たとえば照明器具(もしくは電球)にスピーカーがついていたりします。

 ゲーム、音楽、映像とシンクロしたり 1,600万色のフルカラー照明にしたり・・・数万円の投資で手に入ります。これにタイマーや目覚ましが組み合わせれば、生活パターンにあわせて副交感神経に気持ちの良い設定にできますから リラックスした空間に照明器具から作っていけます。

キッチンのダウンライトからJAZZがながれたり、リビングの照明が時間とともにシアタールームのスピーカーと照度に変わって、寝る準備になったり。

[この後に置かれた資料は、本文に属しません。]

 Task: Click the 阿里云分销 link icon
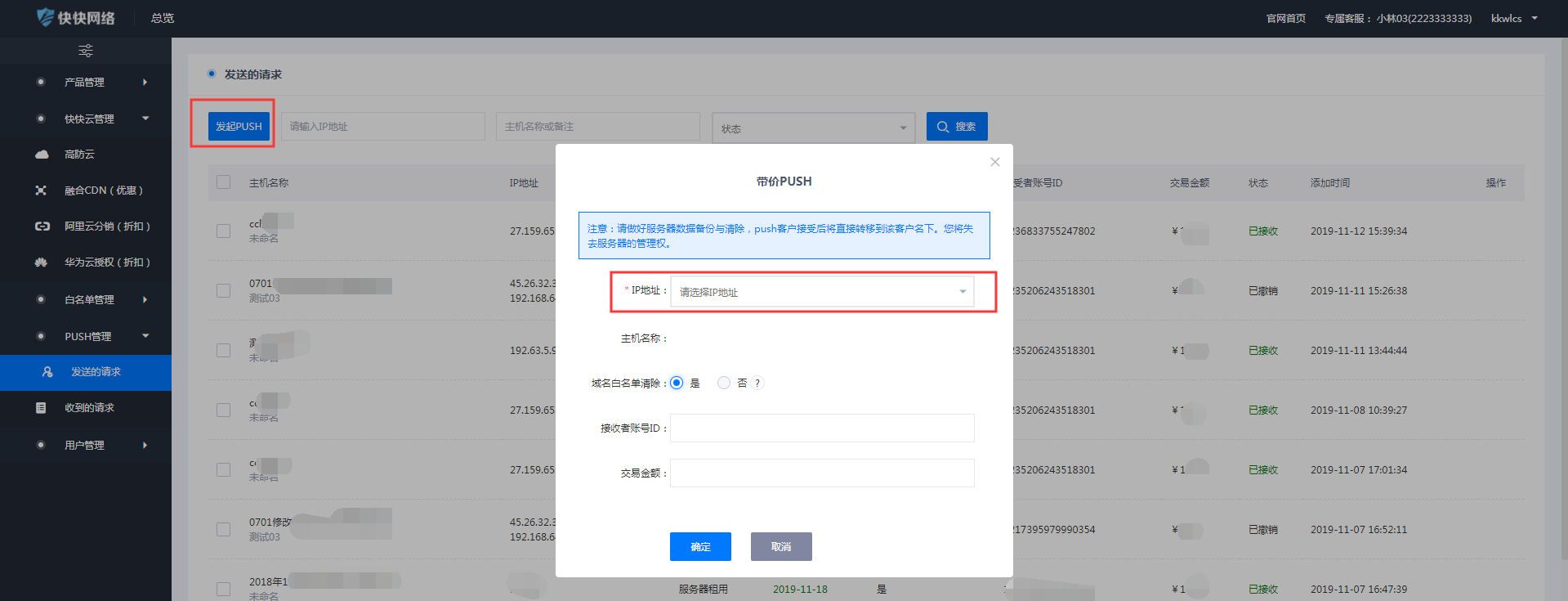coord(42,226)
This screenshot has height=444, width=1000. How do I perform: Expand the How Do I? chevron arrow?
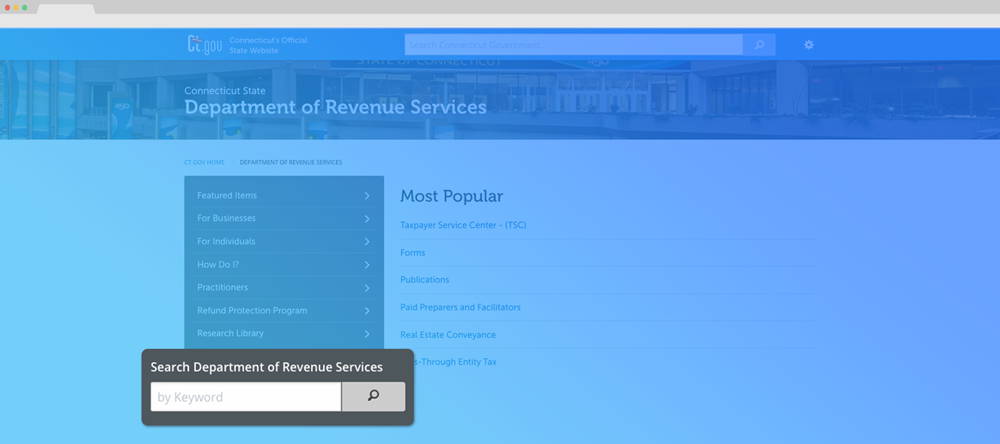[367, 265]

例えば写真の、Philips Hue システムは Amazon Alexa や 
Google Assistant、Apple HomeKit など、
さまざまなスマートデバイスに接続することができます

電球をかえるだけでIotのスマートハウスの利便性が手に入ります。

余計な設備も小物もいらず、シンプルライフが実現できるでしょう。

コスパが高いが打合せが面倒なので、照明は標準品かお客任せの現在。早く気がついてほしい・・・

住宅を考えるときに間取り図やプラン、外観、器具リストなんかをハウスメーカーや工事会社の営業に提示されて なんとなくイメージされた気になっていませんか?

きっと打合せが進んでいくと インテリアコーディネーターさんが素晴らしいデザインを提案してくれるんだろう・・・、などどひそかに期待していませんか?

残念ですが、ほぼプラン設計の時点で照明やインテリア、家電について設計士が想定していないと今までの住まいに近い「普通」になります。(悪いことではないです) ただ、間取りの可能性を照明計画などのインテリア計画で引き出すのがデザイナーの仕事なので、仕込みの設計がプラン段階で必要なのです。

ただ、これをしておけば6帖の寝室で新築しても(今と一緒と残念がっていたりしても)、ホテルのようなくつろぎ空間になったりするのです。

簡単にいうと空間のグレードアップです

 

間取りだけではできない暮らし良さをコスパよく、手に入れてください。